## Data to process
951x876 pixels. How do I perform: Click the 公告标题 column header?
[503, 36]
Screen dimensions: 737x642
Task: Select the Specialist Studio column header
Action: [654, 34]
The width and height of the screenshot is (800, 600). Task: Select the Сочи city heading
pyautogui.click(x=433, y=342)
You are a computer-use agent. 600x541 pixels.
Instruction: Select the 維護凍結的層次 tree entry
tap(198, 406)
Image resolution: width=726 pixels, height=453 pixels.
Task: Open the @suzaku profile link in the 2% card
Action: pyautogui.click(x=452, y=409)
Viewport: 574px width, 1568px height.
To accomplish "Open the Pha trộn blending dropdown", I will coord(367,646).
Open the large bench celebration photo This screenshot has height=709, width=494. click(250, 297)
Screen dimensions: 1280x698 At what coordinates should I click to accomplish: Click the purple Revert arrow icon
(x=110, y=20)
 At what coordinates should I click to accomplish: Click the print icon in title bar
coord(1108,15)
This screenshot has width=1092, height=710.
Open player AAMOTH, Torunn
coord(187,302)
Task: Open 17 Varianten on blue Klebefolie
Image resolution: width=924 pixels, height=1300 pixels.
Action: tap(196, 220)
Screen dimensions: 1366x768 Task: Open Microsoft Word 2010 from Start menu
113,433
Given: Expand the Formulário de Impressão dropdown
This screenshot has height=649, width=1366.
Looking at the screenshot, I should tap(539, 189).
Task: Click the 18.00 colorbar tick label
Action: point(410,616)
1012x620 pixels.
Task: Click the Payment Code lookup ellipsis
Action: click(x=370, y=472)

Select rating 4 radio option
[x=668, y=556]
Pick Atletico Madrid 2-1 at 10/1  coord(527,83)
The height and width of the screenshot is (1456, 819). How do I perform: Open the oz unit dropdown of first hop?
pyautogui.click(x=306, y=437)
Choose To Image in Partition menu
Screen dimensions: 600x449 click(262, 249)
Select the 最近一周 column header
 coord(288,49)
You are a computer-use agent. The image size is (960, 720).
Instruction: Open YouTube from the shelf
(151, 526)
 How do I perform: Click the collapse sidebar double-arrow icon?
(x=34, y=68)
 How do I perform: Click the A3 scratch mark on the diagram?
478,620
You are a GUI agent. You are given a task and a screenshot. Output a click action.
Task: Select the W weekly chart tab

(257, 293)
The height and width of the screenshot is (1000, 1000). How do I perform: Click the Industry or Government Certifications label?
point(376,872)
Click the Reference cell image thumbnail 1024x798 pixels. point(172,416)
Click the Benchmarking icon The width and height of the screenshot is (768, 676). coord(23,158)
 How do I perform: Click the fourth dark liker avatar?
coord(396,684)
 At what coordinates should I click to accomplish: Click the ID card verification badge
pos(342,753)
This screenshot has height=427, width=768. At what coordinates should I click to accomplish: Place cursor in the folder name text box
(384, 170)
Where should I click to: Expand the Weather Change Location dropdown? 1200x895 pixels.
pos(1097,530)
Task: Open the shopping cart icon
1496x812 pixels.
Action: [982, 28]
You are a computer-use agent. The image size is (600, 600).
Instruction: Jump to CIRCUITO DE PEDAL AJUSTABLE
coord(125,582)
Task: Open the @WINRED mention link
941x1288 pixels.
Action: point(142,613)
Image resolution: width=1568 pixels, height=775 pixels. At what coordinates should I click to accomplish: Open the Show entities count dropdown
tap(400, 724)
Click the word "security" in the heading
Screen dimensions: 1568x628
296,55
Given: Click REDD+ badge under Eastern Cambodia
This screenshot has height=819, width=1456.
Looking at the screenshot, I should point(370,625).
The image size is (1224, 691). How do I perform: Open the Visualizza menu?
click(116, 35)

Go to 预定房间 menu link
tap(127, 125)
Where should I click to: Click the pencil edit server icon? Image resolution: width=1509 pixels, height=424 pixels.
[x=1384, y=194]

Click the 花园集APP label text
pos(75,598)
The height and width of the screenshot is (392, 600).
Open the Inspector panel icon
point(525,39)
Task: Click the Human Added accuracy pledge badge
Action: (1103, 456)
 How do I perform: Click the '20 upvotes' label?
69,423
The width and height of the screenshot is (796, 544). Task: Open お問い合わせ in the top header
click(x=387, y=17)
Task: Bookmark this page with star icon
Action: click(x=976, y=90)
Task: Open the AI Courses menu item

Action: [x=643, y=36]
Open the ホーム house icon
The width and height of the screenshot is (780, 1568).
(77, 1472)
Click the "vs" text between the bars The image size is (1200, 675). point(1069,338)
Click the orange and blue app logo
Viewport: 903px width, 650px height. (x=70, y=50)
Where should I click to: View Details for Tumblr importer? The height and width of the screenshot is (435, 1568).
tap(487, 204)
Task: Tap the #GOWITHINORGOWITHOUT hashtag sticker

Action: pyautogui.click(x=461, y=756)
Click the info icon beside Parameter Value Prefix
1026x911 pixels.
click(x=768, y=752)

## What you should do
Within the material above, show every line that includes "agent".

## Answer below
You are a computer-use agent. 600x541 pixels.
You are a computer-use agent. The image size is (960, 720).
You are a GUI agent. You are given a task and a screenshot. Output a click action.
You are a computer-use agent. The image size is (600, 600).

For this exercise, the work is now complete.